Conventional chemistry is very sophisticated. Years of perfecting formulations and delivery systems have led to the paradigms we see in agriculture today. As this next level of innovation and the adoption of biological products expands, are the formulations and application methods advancing as well? For biologicals to be as effective as they can be and to be adopted on a larger scale, new delivery systems may have to be considered.
Conventional Chemistry Delivery Systems
Conventional chemistries are generally used in three ways:
- Broadcast—soil applied
- Seed treatment
Broadcast applications have traditionally been used as an effective and convenient method for growers, but precision spraying has been growing in popularity to combat resistance and to reduce the amount of chemical used. Foliar applications are used to give the plants an extra boost in the growing season. Tank mixing is well adopted to help growers save time and investment with less passes in the field.
Of more than 250 biologicals in seven categories, the application methods ranged from 42% seed applied, 36% soil applied and 23% foliar applied.
Opportunities in seed treatments have been plentiful and will continue to be as this application method is explored further for biologicals.
The challenge with both broadcast and foliar applied methods going forward are the consumer and health concerns, which is why seed treatment has continued to grow in popularity over the years. But, the challenge with seed treatments is the limited space on the physical seed. Layers can be added, but at some point, there’s a threshold that no other technology can be applied to seeds. There are some organizations conducting research to transform seed treatment and to allow more applications.
Biological Delivery Systems
Development of new technologies requires the right questions be answered in the right order. Biologicals work differently than conventional chemistry, so are current delivery systems set up for biologicals to succeed to their fullest potential? How can companies improve formulations and delivery systems to improve the impact of biologicals?
- Expand shelf life to two years at minimum.
- Determine effective application rates, timing and delivery methods that are the most effective for the biological. Consider equipment variables, nozzles and separate planter boxes as formulations are established.

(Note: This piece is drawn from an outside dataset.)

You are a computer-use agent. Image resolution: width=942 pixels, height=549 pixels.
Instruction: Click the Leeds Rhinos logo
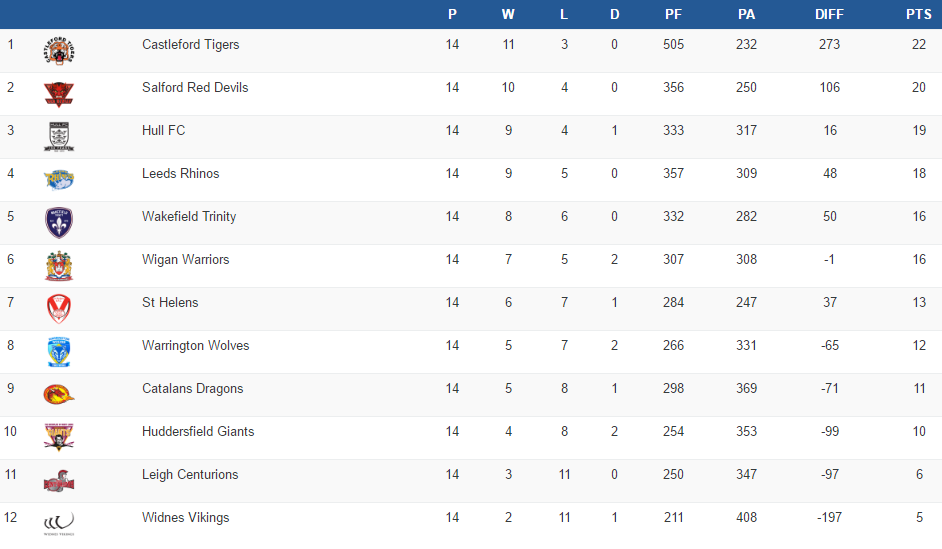[x=59, y=180]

- Make a plan for the biological technology that works with conventional chemistry. How can the microbials be protected from chemistry? How can biologicals be combined with chemistry without sacrificing effectiveness? What are the benefits of a total system approach, instead of just approaching individual inputs?
As Mick Messman of DPH Biologicals said in a CropLife article, “Biologicals are the right technology for the right time – now. As a recent study determined, farmers believe fertilizer, crop protection and labor are the top three areas of rising costs. These input costs are ranked by 80 percent of farmers in the study as the top risk to profitability. The finding from this study is that one-third of growers with 5,000 acres or more report they will purchase innovative equipment over the next two years. Small growers are more likely to invest in products to increase yields with 38 percent saying they will try new crop protection products.” More facts and findings are available from the McKinsey survey showing that growers are embracing new products and technologies to manage market unpredictability.
New Delivery Systems
The medical field has been using biological products as vaccines, growth factors, immune modulators, monoclonal antibodies, as well as products derived from human blood and plasma for many years. In addition, there has been research into medical delivery systems like nanotechnology that could have a prevalent future in medicine. The agriculture industry can benefit from the life sciences commitments. One example is that four of the 10 Leaps by Bayer are focused on agriculture. For the agriculture industry, nanotechnology is making news as nanobiotechnology, nanofertilizers, nanobiofertilizers, nanoelements and nanoparticles.
All these nanotechnology themes are presented in a book Nanotechnology for Agriculture: Crop Production & Protection. Conceptually this is a great option, but concerns range from toxicity to costs.
Microencapsulation can protect and accomplish slow release, but it can be cost prohibitive. And toxicity can become an issue with more economical options. However, there is a large frontier of knowledge that has yet to be tapped.
Seed applied technologies hold a strong position in smart precision agriculture. A fast, uniform and vigorous seed germination, emergence and plant establishment provide the best foundation and guarantee for a healthy crop ready to grow. Questions needing resolution include the formulations with low water solubility that create a challenge for uptake by the roots. Microplastic free coatings are now commercially available, and more are expected.
Encrustments for seeds are continuing to evolve as seed processors are developing drying capabilities for higher seed loading. Combining chemicals with biologicals is challenging due to the variation of microbes. Some are robust and resilient, others are not. Active ingredients around the seed often require moisture for proper uptake. Moisture around the seed may help restart or regrow the seed-applied microbes.
New planting mechanisms include “seed tapes” for perfect spacing and depth for smaller seeds as well as additional protection and stimulations through the tapes. Seed applied biostimulants, which can regulate genes up or down could have impact on germination and emergence.
Biological use opens a whole new world of possibilities and challenges to resolve, but the potential to learn from other fields like medical research could help move new delivery systems for biologicals forward faster. By focusing not only on the new biological technologies, but also focusing on the best ways to apply or use them, companies can set them up for success by creating new paradigms for growers.